I have seen an increasing number of PCF customers take this to the next level and repave (reinstall everything) once a week which means any APT’s have a max 7 day window to do anything.

Bosh also knows what process should be running on servers, including how to restart them. As a result, should a problem be discovered, the process will be restarted. Worst case, the whole instance recreated. Should Bosh discover that an instance has disappeared (because of an IaaS issue) it will just recreate and integrate it back into the system. This means that monitoring is not as critical as before, it used to be very reactive and human driven, the system can self-heal.

Now because Bosh knows how the system works and also how to deploy components (including taking care of integrations, certs etc.) in a reproducible, consistent and predictable way we have a situation that can easily scale up or down.

All this means that as an operator we no longer need to spend 80% of our time being reactive to mundane tasks but focus on improving services and offerings. I am yet to meet anyone who enjoys applying patch upon patch every week, to then be called out to restart some system process that has crashed and is easily fixed. A large amount of this pain can be alleviated with Bosh

I am constantly amazed by what some customers are able to achieve when it comes to the size of their operations team(s). Partly because of tools like Bosh, they are able to maintain crazy large environments with teams of 4 - 8! A public reference is Comcast who have a team of 4 for 1000’s of applications and developers.

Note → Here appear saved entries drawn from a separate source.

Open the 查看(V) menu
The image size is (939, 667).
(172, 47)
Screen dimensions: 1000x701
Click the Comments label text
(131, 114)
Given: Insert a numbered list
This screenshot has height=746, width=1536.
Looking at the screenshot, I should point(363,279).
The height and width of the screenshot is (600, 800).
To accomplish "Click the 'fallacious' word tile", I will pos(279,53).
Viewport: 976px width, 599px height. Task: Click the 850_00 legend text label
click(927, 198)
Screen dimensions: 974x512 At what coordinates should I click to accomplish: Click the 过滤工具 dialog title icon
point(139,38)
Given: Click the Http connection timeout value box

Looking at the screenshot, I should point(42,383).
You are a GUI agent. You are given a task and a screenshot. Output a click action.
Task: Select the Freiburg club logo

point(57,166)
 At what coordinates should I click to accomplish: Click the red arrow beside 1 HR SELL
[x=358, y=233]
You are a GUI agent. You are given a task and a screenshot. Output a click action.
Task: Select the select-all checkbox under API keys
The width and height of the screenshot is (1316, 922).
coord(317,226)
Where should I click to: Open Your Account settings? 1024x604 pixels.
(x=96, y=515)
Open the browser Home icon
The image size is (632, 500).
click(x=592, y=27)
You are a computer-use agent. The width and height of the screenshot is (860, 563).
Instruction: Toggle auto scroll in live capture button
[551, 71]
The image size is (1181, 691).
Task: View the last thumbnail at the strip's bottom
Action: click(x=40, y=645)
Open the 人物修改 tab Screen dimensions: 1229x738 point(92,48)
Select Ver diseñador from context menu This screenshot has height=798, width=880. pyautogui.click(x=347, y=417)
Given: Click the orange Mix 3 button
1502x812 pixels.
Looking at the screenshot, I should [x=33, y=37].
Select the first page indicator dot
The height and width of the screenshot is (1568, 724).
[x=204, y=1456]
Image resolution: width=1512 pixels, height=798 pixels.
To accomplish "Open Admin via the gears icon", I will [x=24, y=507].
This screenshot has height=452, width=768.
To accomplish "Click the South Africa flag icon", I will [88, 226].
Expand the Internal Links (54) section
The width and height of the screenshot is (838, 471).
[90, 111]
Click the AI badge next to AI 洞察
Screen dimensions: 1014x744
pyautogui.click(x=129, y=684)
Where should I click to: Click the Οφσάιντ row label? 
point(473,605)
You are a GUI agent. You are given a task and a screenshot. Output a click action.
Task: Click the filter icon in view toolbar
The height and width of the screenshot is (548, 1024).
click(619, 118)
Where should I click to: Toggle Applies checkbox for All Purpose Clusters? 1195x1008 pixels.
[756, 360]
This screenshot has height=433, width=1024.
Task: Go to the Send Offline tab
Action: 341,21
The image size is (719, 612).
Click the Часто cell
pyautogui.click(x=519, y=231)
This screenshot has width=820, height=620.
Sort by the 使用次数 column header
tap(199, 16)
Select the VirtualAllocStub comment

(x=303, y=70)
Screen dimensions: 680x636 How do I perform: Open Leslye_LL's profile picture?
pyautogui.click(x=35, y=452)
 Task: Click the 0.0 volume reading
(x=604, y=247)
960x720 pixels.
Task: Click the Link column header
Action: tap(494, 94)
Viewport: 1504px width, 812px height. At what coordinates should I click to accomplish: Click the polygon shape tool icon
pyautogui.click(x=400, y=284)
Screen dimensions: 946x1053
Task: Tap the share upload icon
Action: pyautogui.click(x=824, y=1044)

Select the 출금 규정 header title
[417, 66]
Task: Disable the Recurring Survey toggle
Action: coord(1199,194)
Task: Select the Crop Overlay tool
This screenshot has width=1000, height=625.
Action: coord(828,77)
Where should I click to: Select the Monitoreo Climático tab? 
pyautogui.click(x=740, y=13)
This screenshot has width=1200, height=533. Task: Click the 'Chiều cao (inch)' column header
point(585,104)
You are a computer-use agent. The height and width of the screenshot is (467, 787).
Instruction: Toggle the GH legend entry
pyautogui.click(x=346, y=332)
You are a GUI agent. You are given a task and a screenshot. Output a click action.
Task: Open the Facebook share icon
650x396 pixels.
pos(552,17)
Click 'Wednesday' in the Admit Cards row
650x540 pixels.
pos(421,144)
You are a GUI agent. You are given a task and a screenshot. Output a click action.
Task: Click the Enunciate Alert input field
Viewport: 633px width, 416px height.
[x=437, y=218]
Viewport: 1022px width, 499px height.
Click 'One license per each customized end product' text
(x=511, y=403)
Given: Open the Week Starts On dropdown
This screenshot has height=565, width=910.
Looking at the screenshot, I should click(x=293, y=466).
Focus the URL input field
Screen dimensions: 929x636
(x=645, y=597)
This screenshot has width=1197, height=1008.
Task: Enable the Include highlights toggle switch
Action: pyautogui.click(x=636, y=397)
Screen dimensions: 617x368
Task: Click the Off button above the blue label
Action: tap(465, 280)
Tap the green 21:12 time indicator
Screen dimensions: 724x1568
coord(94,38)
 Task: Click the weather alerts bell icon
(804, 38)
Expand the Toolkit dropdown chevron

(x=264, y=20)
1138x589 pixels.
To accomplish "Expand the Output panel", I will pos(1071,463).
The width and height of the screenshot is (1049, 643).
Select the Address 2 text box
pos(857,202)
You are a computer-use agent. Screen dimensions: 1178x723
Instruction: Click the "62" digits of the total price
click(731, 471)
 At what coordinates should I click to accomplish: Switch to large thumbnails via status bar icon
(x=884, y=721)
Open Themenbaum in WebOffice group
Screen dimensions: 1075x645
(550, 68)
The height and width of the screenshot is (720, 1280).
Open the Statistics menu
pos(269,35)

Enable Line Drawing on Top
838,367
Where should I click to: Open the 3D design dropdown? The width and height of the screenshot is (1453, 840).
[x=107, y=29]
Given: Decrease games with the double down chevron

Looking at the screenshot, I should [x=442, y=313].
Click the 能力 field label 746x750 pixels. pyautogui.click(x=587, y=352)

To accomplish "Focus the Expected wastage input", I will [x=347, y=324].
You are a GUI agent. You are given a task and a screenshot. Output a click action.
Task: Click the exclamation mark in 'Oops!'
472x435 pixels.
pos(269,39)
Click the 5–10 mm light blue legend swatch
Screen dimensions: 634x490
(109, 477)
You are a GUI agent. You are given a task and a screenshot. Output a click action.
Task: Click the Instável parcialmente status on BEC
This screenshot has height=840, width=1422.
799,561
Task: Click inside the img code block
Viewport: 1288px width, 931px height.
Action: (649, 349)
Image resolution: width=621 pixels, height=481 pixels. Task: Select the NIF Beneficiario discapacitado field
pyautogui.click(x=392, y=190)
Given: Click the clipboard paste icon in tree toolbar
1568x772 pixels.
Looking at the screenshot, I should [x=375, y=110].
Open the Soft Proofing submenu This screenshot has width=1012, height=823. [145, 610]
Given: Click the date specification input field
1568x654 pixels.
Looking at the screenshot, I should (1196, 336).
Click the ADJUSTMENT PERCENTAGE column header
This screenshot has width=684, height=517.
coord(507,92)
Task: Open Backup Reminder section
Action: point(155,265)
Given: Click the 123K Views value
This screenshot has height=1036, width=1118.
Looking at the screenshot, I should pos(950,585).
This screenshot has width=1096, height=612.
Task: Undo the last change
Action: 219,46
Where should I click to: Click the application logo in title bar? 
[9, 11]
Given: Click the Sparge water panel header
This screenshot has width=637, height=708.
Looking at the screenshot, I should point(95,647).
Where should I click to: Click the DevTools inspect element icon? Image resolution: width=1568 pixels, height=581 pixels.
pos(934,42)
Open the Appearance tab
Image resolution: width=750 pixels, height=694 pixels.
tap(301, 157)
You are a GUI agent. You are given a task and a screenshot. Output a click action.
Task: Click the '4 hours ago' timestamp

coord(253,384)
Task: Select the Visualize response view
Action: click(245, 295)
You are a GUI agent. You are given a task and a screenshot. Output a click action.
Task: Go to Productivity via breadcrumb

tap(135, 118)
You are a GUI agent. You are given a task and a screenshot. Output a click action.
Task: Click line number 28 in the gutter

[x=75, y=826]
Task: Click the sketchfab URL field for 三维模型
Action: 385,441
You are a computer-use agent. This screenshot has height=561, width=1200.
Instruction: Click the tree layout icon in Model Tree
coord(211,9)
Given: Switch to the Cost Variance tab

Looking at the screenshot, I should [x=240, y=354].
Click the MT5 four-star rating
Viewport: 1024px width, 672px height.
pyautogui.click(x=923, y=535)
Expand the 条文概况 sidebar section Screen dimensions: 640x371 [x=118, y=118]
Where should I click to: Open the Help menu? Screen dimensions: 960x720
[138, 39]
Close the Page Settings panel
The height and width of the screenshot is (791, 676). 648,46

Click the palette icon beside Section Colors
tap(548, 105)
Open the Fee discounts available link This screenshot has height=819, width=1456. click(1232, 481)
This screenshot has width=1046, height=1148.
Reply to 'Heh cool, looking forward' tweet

All this is why I have Day 2 at the top of my list.

Multi-Cloud

The last 3+ years I have heard the need for people to have the ability to deploy things on-prem, in different clouds etc. What you get with Bosh is the ability to deploy to an ever growing list of IaaS’s, it will abstract the underlying infrastructure from the operator and allow them to focus on getting all the things up and running.

At the time of writing, Bosh has capabilities with the following IaaS;

  • VMWare
  • GCP
  • AWS
  • Azure
  • Opensack
  • Alibaba
  • Softlayer
  • Virtualbox
  • Kubernetes
  • Docker
  • CloudStack
  • Oracle

I am pretty sure this covers over 99% of the Clouds used.

It Works!

In the last year I have used both Open Source Bosh and the Bosh that is bundled with PCF and generally, it works very well. The more I use it, the more I love it as a tool.

This comes from many years of operational experience and doing lots of the things we take for granted with Bosh manually, on a very regular basis with pain.

What can it deploy and manage

It started with Cloud Foundry, however, it can pretty much be used for any distributed service offering. Well, that could be expanded to say pretty much anything. Examples of things that I have personally used with Bosh are;

  • Cloud Foundry
  • Concouse CI
  • MySQL
  • Redis
  • RabbitMQ
  • Kubernetes

It also supports both Linux and Windows. A number of community releases are here.

So what’s the catch?

“This sounds too good to be true?” I am sure this is something I said a year ago and customers/prospects I meet say the same.

This is not written by someone who has drunk some “Kool-Aid”! If you know me you will know that I am cynically northern (North of the UK).

The two things that jump to mind on this subject are;

  • Steep learning curve
  • Large/Complex manifest

The learning curve for Bosh IS very steep, the best picture I have seen of this comes from the CF Summit talk “7 Stages of Bosh” from back in 2015. We all start thinking it’s not too bad and then BANG!

However this only really applies to you if creating Bosh releases, as a consumer of Bosh releases you are safe.

By the time you have been using Bosh for a while you will feel like a Yaml Architect. It is Yaml heavy, in fact, the last count of lines in a PCF deployment is around 7,500. When you get to large, complex systems, these files can be difficult to manage and maintain. But that’s where companies like Pivotal come in.

I also discovered that the most seasoned Bosh users and release creators can get a little bit lost some times in the Yaml for deployments that they are not familiar with. This is getting better and better all the time as new features are rolled out and also documentation is improving.